That's just Ryzen. The more you change, the more the chip and motherboard have to dick around during POST and your boot times will suffer a bit as a result.


----------



## HexagonRabbit

New BIOS for the Biostar. Haven't tried it yet though.
http://www.biostar.com.tw/app/en/mb/introduction.php?S_ID=874#download


----------



## miklkit

It's a beta. I will wait. I'm having enough crashes due to the 0.5ghz bug.


----------



## Performer81

HexagonRabbit said:


> New BIOS for the Biostar. Haven't tried it yet though.
> http://www.biostar.com.tw/app/en/mb/introduction.php?S_ID=874#download


2200MHZ bug with manual voltage and Multi settings are present again, but undervolting with offset works now. Otherwise no problems, 3200MHZ on my Corsair Vengeance are stable and without bios resets so far.


----------



## Performer81

Still no bios resets and stable 3200 with standard timings on my cheap hynix ram. Holy **** after one year working at the bios Amd finally got it done.


----------



## miklkit

That's good news. I'm kinda waiting until macroshaft quits thrashing around with updates before doing anything.


----------



## MishelLngelo

miklkit said:


> That's good news. I'm kinda waiting until macroshaft quits thrashing around with updates before doing anything.
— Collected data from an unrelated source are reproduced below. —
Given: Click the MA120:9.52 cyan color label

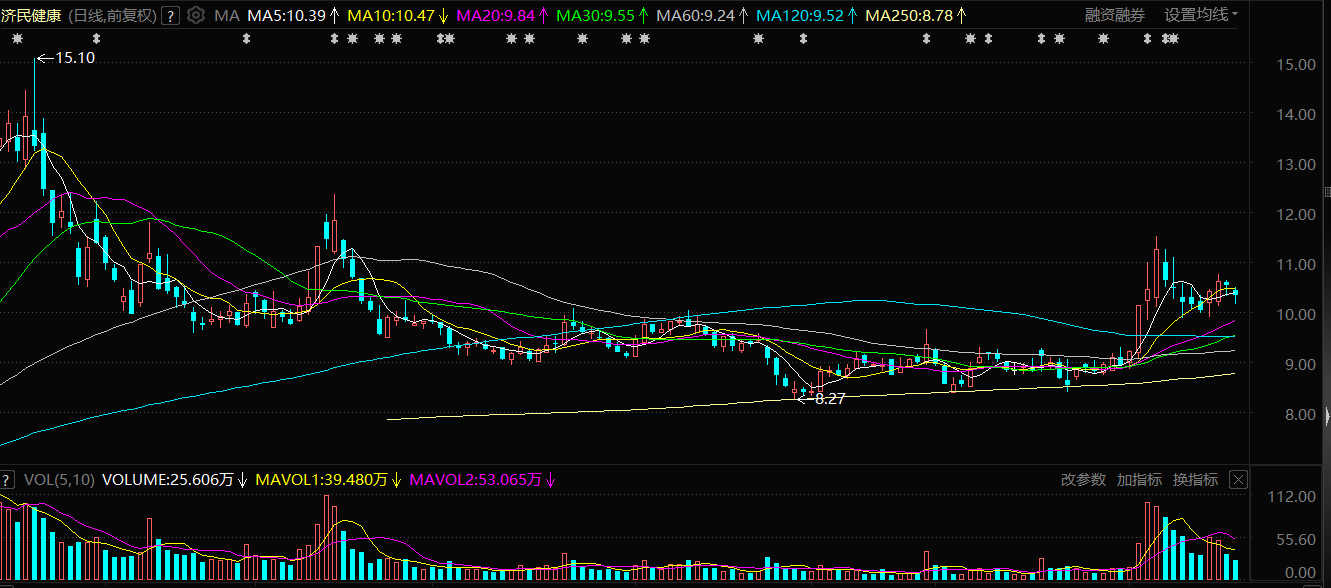Looking at the screenshot, I should click(x=807, y=15).
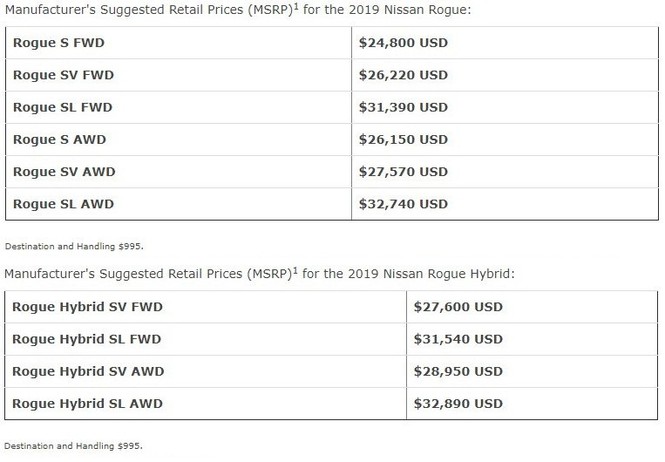Screen dimensions: 665x462
Task: Select the $24,800 USD price cell
Action: click(505, 43)
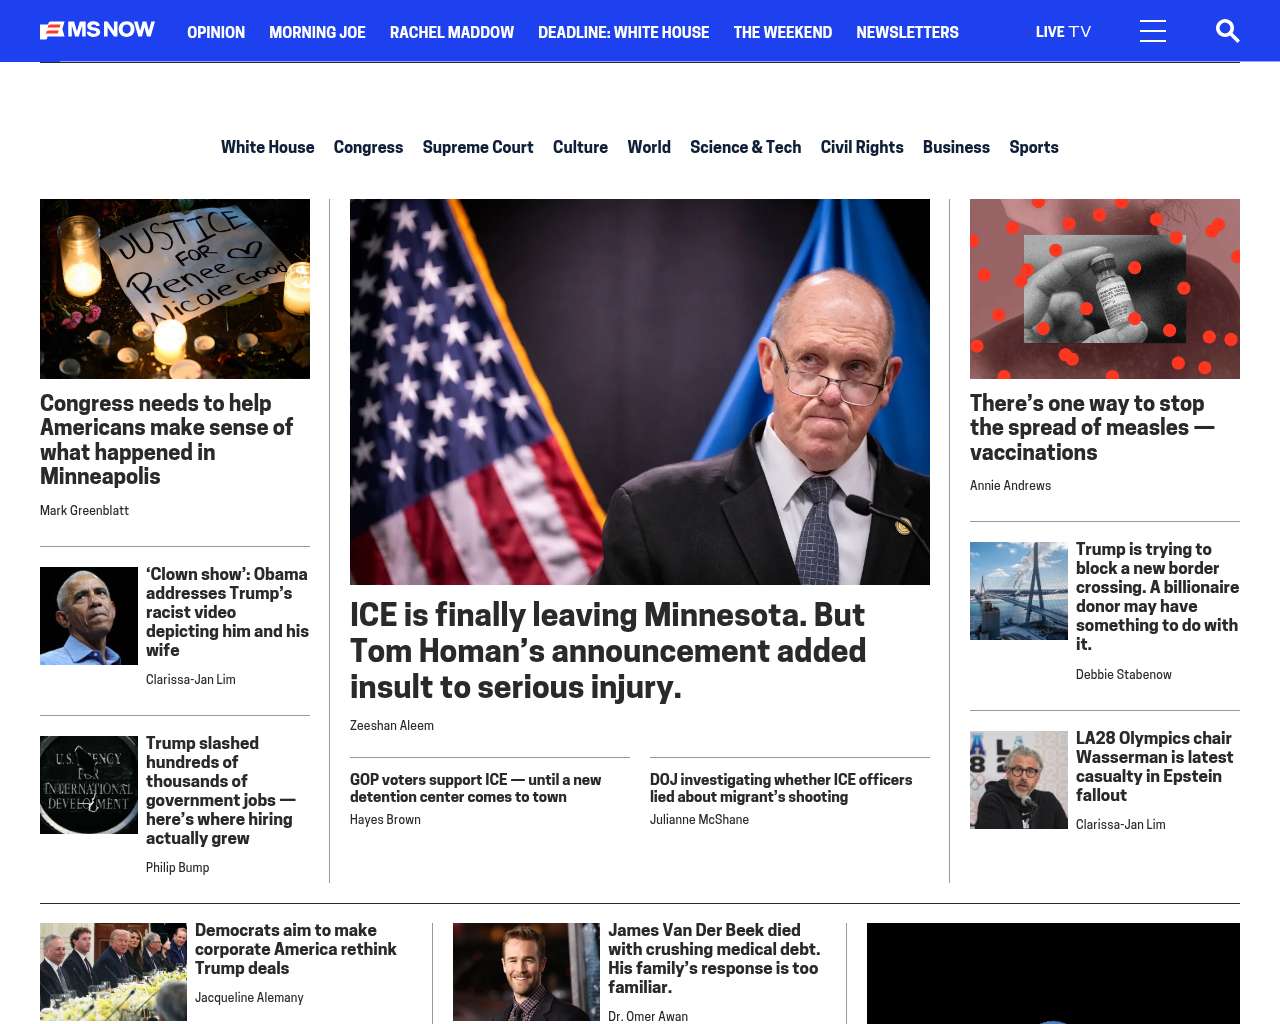This screenshot has height=1024, width=1280.
Task: Open the Science & Tech section
Action: tap(745, 147)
Lol, don't hold your breath. W10, 17604 working fine here.


----------



## 1usmus

*Ryzen DRAM Calculator 1.0.0 Beta 3 (overclocking DRAM on AM4)​*









http://www.overclock.net/forum/13-a...lator-1-0-0-beta-3-overclocking-dram-am4.html​


----------



## MishelLngelo

Thank you.


----------



## lorcav123

My Asrock x370 K4 has some problems and I will send it for RMA after release of x470 and than I will probably get my money beck because board is long time EOL. I am not sure is it better to buy x470 mbo or MSI X370 M7? M7 price will probably fall down after release x470. Does this board has some problems, is it stable, what about memory support? I never had MSI board but from AM3 news they were garbage...


----------



## Raephen

lorcav123 said:


> My Asrock x370 K4 has some problems and I will send it for RMA after release of x470 and than I will probably get my money beck because board is long time EOL. I am not sure is it better to buy x470 mbo or MSI X370 M7? M7 price will probably fall down after release x470. Does this board has some problems, is it stable, what about memory support? I never had MSI board but from AM3 news they were garbage...


My MSI B350 Mortar Arctic still performs well enough as it did when I got it at Ryzen's release last year. But then: I haven't pushed my board all that hard.

The bios has gotten a lot better over all the updates, and it seems CnQ finally does it's job now, even when overclocked, so all in all I imagine the M7 could suit your needs (though, I'm kinda bummed I opted for a cheaper B350 board at launch instead of the Asus X370 Prime.)


----------



## Elrick

lorcav123 said:


> My Asrock x370 K4 has some problems and I will send it for RMA after release of x470 and than I will probably get my money beck because board is long time EOL. I am not sure is it better to buy x470 mbo or MSI X370 M7? M7 price will probably fall down after release x470. Does this board has some problems, is it stable, what about memory support?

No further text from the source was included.